> Given information
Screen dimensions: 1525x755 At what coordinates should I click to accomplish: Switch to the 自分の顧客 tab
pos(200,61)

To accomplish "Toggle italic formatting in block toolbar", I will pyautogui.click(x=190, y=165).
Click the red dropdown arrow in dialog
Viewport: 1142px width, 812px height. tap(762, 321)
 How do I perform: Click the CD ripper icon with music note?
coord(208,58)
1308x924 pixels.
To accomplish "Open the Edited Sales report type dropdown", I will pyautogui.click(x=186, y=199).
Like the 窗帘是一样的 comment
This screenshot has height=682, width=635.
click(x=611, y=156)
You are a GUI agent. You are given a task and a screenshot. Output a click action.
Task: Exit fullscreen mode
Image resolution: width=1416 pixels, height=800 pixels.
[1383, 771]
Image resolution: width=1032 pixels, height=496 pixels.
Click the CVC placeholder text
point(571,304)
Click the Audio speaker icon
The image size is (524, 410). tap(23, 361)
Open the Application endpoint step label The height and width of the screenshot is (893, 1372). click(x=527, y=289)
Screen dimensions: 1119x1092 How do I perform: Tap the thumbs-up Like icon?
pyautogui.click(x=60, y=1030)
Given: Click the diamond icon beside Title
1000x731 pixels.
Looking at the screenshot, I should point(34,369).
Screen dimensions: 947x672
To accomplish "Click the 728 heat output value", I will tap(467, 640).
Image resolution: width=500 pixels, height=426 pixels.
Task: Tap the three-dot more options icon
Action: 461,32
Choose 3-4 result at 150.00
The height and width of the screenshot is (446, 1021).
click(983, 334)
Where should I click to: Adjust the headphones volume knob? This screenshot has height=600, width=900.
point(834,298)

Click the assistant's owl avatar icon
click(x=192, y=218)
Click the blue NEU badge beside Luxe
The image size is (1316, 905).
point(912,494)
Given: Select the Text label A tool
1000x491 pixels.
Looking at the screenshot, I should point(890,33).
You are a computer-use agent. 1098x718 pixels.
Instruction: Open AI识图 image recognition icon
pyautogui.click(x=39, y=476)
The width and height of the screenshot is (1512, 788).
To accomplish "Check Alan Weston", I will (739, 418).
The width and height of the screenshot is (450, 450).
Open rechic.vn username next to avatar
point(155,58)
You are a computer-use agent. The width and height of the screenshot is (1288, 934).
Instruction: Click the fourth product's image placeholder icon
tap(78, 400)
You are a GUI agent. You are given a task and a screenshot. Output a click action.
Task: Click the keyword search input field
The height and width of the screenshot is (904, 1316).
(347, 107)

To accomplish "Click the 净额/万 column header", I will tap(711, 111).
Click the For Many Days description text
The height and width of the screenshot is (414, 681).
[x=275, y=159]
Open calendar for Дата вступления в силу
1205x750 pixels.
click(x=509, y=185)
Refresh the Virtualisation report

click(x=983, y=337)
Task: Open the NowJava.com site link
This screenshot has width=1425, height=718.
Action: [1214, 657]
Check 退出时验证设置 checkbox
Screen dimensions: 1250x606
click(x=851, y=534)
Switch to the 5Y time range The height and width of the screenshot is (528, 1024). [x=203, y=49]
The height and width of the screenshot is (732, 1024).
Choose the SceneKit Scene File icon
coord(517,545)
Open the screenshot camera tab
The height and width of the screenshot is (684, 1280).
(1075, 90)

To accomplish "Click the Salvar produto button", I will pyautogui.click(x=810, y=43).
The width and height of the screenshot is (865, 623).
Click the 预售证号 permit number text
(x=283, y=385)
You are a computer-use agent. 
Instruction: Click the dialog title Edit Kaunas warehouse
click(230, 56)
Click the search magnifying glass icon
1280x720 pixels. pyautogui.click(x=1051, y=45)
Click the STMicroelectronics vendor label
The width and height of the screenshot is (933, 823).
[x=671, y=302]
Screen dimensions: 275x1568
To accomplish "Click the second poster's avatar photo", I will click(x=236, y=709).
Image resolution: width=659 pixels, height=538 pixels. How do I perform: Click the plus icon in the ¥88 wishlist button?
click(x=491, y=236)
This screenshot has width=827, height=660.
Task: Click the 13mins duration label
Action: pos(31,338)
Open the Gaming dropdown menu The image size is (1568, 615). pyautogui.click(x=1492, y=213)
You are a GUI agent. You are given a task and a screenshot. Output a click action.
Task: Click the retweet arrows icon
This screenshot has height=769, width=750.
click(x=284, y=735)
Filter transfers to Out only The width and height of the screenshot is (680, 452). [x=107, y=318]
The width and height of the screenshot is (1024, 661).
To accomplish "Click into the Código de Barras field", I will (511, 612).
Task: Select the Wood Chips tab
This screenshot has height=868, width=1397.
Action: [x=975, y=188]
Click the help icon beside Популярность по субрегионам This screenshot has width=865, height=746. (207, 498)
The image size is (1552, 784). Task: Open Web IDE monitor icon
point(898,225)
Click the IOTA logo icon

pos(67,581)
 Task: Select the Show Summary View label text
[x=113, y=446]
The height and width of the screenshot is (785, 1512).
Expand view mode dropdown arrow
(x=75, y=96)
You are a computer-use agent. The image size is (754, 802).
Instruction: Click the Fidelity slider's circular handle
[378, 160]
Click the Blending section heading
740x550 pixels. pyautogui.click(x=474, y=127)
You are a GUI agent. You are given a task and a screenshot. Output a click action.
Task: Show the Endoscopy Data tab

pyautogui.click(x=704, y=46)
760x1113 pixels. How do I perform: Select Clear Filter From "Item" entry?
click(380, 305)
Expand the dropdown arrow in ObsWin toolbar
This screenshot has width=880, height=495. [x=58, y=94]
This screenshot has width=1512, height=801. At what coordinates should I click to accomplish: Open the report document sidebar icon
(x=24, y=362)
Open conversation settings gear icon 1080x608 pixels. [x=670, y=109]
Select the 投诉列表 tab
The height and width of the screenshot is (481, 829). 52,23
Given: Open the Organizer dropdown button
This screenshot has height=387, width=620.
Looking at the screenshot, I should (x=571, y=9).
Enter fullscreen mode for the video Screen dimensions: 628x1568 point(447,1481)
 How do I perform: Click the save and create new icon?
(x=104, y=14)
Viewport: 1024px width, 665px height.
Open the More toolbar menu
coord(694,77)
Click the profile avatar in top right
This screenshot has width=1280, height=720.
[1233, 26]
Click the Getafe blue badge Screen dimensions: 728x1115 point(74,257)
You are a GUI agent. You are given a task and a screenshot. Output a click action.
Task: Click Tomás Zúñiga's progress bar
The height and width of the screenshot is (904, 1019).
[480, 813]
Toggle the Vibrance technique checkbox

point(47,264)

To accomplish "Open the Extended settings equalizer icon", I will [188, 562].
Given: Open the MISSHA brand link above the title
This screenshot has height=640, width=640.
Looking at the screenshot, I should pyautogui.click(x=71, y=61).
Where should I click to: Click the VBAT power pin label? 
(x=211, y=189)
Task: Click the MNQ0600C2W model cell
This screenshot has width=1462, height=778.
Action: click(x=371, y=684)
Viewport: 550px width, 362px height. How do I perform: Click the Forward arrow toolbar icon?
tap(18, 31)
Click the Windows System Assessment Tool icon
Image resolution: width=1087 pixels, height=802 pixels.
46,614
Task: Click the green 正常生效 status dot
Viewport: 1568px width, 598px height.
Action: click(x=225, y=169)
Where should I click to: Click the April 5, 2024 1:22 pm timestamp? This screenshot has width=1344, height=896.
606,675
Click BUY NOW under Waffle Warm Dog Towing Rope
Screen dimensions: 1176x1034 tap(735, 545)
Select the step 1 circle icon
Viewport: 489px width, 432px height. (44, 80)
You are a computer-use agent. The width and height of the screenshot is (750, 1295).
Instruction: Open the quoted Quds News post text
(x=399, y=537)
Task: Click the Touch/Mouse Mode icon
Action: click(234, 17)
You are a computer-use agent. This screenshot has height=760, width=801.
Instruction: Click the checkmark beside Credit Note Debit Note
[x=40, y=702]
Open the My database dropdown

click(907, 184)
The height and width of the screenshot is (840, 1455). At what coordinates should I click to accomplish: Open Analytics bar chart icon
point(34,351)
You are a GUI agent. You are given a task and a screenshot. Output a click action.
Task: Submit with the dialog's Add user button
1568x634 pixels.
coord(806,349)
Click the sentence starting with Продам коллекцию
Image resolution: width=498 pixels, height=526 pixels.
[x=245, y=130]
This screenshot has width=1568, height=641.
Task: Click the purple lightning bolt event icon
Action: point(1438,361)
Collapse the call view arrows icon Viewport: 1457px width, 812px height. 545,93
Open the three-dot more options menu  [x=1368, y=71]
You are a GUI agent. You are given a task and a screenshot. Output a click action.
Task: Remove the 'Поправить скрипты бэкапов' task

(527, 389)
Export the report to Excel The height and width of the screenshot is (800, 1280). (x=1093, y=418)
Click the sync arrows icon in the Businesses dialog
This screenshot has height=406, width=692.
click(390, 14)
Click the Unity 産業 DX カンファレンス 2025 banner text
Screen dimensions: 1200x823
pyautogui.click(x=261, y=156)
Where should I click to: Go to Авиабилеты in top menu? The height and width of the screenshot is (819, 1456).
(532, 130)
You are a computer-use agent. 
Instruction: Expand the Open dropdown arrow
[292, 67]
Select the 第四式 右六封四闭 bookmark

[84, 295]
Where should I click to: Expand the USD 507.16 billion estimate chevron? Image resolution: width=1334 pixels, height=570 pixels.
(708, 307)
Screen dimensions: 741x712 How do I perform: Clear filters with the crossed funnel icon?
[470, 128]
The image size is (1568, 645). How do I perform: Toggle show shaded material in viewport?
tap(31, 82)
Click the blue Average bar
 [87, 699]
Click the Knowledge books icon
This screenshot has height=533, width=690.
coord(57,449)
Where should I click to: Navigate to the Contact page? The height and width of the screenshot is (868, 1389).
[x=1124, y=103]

> Stated goal
List each line of the items above that contains the string "menu". Case must match.

> Task result
Open the Gaming dropdown menu The image size is (1568, 615). pyautogui.click(x=1492, y=213)
Open the More toolbar menu
Open the three-dot more options menu  [x=1368, y=71]
Where should I click to: Go to Авиабилеты in top menu? The height and width of the screenshot is (819, 1456).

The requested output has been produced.